Dr. Michael V. Drake drives future success at The Ohio State University

 
When Dr. Michael V. Drake became president of The Ohio State University in 2014, he knew it would take a few years to get settled into the large, complex institution he now headed, which at the time was a $5.4 billion organization with more than 44,000 employees.
Luckily, he’s familiar with that feeling from his first leadership position at University of California, San Francisco School of Medicine, where he’d gone to school.
“I was thrust into it a few years before I should have been,” Drake says. “I was joining a faculty when I was younger than many of the trainees and much younger than the professors.”
He was the youngest person at the table by 10 years and 25 years younger on average.
“I knew that since these had been my professors last week, they weren’t going to all of the sudden come to me now and ask me what to do.

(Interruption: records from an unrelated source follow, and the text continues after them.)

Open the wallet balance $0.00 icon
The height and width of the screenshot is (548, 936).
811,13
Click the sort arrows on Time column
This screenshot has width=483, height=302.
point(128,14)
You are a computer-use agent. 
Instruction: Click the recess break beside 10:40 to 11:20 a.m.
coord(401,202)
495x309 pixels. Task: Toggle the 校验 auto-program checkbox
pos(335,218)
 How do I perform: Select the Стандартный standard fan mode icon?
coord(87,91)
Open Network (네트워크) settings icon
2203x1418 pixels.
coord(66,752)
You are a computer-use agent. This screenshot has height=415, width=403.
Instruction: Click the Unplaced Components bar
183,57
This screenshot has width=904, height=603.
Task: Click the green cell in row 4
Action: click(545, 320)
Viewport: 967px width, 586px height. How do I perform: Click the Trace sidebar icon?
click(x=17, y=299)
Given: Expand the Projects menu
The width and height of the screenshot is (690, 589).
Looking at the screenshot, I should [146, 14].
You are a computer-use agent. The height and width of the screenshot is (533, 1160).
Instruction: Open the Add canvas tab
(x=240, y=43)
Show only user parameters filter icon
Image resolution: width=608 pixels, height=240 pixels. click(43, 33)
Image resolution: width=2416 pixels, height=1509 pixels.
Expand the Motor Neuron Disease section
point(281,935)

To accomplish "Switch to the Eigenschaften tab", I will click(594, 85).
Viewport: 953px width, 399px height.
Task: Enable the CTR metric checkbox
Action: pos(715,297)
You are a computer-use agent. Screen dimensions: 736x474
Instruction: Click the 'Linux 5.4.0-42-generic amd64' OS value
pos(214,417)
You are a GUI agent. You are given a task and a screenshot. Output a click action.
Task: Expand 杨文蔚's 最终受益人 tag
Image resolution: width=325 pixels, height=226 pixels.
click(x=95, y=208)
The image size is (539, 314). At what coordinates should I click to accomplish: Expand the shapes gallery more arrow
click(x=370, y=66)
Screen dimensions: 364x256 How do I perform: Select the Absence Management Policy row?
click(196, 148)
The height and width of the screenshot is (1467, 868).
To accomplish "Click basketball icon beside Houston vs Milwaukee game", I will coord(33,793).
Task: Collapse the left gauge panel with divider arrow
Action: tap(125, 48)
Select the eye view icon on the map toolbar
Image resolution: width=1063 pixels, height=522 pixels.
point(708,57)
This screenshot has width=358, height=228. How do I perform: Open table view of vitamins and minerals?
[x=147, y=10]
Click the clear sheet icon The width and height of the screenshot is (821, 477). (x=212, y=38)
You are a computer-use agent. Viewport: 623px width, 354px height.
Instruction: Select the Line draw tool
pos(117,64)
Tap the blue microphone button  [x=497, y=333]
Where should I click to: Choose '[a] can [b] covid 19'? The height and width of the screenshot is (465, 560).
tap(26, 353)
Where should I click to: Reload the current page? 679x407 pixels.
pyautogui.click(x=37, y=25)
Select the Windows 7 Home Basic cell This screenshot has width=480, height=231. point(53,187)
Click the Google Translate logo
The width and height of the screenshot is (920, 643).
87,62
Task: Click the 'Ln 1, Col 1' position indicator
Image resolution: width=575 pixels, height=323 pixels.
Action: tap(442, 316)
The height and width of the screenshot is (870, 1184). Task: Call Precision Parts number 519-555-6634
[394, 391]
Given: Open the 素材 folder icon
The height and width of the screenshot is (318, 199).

That just wasn’t going to happen,” he says.
In order to have any ability to enact change, he needed good ideas that he could explain in a way that people could see the benefits to them.
“I had to do that at the very beginning to get anything to change, and it was extraordinarily good practice at an early age to try to formulate my ideas, make sure they were good ideas and then bring people along to build support,” Drake says.
With no experience and no authority, everything had to be built on good ideas and faith. He has decades more experience now and the track record to say: Here’s how I’ve done this in the past and here’s how successful it was. But as his experience and influence has grown, so have the opportunities.
“It feels pretty similar. I had small weapons to go small distances in the past,” he says. “Now I have a little more influence, but that just means the distances we have before us that look like they are achievable are even greater. So, I feel about the same, but I think we’re taking bigger steps.”

Elevate for a brighter future

As Drake finished his second year and headed into the third, things were going well. Ohio State was firing on all cylinders — hitting all-time highs for its graduation rates, philanthropy and faculty awards, with more impactful research and more patients with better outcomes at the Wexner Medical Center.
“We felt very good about the way things were going, but it also led me and others to say, ‘What next?’” Drake says. “We’re doing a really good job of being a good example of ourselves. What could we do, or what should we aspire to do next?”
In August, Ohio State rolled out a new strategic plan that highlights its aspirations for the future. It has five areas of broad focus: teaching and learning; access, affordability and excellence; research and creative expression; academic health care; and operational excellence and resource stewardship.
Over the course of many months, Drake and university leadership broke into groups and worked with consultants to define the parameters of success and how to measure that.